PASSAGE ->
Courtney Glenn was stopped as she tried to steal shirts from the store. While police officer Gary Smith escorted her from the store, she was uncooperative, attempted to pull free and was able to slip a hand out of the handcuffs. She swung the handcuffed hand at the officer, missing striking him with the handcuff by a few inches.

She was ultimately convicted of one count of Class A misdemeanor resisting law enforcement and one count of Class B misdemeanor disorderly conduct at a bench trial.

In Courtney Glenn v. State of Indiana, 49A04-1302-CR-79, the appellate court found sufficient evidence to support both convictions, finding Glenn’s actions to be similar to those of the defendant in Johnson v. State, 833 N.E.2d 516 (Ind. Ct. App. 2005), who was convicted of resisting law enforcement. Glenn aggressively tried to pull away from the officer and refused to walk. This resistance was forcible and supports her resisting conviction.

Entries on where items appear
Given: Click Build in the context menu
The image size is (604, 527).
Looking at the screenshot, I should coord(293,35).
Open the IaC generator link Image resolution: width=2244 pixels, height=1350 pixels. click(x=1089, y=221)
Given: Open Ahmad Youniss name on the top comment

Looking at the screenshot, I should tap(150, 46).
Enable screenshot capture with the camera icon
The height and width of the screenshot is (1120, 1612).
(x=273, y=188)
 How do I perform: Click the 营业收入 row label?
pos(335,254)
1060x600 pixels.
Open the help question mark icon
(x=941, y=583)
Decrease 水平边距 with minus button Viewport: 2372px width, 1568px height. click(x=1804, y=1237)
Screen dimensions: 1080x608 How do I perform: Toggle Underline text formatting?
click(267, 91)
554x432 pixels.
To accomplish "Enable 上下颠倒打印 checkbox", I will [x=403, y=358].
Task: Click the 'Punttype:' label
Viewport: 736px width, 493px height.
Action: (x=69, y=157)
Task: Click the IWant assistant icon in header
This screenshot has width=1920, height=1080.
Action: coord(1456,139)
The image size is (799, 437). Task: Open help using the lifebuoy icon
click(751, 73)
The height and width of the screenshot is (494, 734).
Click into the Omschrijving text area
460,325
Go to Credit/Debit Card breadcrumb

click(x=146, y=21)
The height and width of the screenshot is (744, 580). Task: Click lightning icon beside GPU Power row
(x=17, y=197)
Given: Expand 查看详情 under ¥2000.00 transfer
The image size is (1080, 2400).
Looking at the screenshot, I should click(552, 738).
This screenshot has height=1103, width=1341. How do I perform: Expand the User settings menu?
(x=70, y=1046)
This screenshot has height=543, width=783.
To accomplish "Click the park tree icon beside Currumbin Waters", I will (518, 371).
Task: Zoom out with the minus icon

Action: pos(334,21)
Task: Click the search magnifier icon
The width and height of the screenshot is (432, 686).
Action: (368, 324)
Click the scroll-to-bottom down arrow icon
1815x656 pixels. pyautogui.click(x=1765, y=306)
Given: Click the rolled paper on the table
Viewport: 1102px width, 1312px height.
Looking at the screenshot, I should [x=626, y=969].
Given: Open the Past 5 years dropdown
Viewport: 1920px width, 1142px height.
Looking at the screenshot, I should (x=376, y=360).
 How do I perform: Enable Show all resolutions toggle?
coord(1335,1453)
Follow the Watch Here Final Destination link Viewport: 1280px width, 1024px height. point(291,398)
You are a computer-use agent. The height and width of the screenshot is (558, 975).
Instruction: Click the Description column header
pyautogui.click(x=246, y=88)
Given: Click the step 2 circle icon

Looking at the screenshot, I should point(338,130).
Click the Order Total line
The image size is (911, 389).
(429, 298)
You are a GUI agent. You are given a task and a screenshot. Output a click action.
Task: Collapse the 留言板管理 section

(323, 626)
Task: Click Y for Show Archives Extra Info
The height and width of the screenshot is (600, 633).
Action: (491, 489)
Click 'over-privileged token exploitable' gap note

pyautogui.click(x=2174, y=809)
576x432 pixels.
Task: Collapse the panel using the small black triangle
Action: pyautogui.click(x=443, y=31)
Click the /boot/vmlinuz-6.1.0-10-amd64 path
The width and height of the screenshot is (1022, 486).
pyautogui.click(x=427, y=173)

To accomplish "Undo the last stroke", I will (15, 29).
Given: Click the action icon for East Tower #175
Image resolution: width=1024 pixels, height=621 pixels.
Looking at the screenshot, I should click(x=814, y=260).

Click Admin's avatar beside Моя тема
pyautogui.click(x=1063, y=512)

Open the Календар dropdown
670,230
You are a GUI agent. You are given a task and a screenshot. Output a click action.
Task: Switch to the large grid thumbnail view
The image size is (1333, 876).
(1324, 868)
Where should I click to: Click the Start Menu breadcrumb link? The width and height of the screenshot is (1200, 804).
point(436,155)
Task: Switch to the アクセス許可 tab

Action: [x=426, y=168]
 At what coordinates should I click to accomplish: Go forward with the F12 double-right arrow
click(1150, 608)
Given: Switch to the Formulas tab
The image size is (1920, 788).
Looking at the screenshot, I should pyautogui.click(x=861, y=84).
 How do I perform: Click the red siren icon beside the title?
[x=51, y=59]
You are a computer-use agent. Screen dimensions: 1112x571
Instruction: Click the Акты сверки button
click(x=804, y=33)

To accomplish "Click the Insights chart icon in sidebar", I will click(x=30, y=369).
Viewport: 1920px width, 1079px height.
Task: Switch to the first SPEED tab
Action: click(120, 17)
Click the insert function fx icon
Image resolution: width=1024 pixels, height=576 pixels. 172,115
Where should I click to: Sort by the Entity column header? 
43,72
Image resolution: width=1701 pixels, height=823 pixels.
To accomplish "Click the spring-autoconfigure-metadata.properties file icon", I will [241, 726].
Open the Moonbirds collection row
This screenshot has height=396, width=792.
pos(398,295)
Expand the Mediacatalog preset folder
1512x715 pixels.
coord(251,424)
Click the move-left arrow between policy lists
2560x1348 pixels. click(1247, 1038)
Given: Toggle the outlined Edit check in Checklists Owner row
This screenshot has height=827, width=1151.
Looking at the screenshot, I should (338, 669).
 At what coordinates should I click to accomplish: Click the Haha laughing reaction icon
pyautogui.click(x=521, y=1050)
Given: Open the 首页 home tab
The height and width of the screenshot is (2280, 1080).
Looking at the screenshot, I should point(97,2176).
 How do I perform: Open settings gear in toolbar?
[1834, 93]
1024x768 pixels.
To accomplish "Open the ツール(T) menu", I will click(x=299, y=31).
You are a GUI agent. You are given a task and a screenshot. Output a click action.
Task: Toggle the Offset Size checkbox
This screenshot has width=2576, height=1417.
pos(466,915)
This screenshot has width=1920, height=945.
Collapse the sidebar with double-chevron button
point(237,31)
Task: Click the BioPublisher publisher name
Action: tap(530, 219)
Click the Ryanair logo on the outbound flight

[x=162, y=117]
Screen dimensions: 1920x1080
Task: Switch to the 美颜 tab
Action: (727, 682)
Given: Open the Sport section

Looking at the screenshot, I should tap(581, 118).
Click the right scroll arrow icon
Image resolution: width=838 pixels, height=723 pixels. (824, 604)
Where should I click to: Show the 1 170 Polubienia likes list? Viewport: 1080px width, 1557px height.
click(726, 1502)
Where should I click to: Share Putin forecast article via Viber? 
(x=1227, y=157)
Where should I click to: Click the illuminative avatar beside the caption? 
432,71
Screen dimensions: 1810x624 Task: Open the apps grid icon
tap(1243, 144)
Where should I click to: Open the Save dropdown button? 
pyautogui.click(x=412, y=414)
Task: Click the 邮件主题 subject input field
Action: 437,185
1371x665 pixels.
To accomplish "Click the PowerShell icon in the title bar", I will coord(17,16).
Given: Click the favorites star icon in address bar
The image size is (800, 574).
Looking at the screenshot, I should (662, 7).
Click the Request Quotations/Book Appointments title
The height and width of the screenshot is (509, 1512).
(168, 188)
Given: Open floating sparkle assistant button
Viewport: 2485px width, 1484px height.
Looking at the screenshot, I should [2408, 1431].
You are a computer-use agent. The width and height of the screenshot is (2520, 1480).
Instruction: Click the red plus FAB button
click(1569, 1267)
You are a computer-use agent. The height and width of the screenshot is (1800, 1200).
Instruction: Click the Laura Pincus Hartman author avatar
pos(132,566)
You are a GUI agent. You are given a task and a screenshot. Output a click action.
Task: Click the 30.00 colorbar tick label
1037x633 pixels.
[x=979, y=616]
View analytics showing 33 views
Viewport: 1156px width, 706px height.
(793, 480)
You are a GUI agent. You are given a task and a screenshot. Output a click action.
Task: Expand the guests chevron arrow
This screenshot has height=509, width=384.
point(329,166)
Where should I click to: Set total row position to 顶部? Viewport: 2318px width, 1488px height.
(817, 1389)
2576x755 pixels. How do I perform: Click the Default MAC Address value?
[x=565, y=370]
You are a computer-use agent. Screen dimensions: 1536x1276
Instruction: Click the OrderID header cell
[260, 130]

WHAT THIS TASK INVOLVES ->
Change "shirts" to "jackets" in the court case account, giving it again from the words "Courtney Glenn was" and stopping after "a bench trial.". The entries are separate material and have no connection to the court case account.

SOLUTION ->
Courtney Glenn was stopped as she tried to steal jackets from the store. While police officer Gary Smith escorted her from the store, she was uncooperative, attempted to pull free and was able to slip a hand out of the handcuffs. She swung the handcuffed hand at the officer, missing striking him with the handcuff by a few inches.

She was ultimately convicted of one count of Class A misdemeanor resisting law enforcement and one count of Class B misdemeanor disorderly conduct at a bench trial.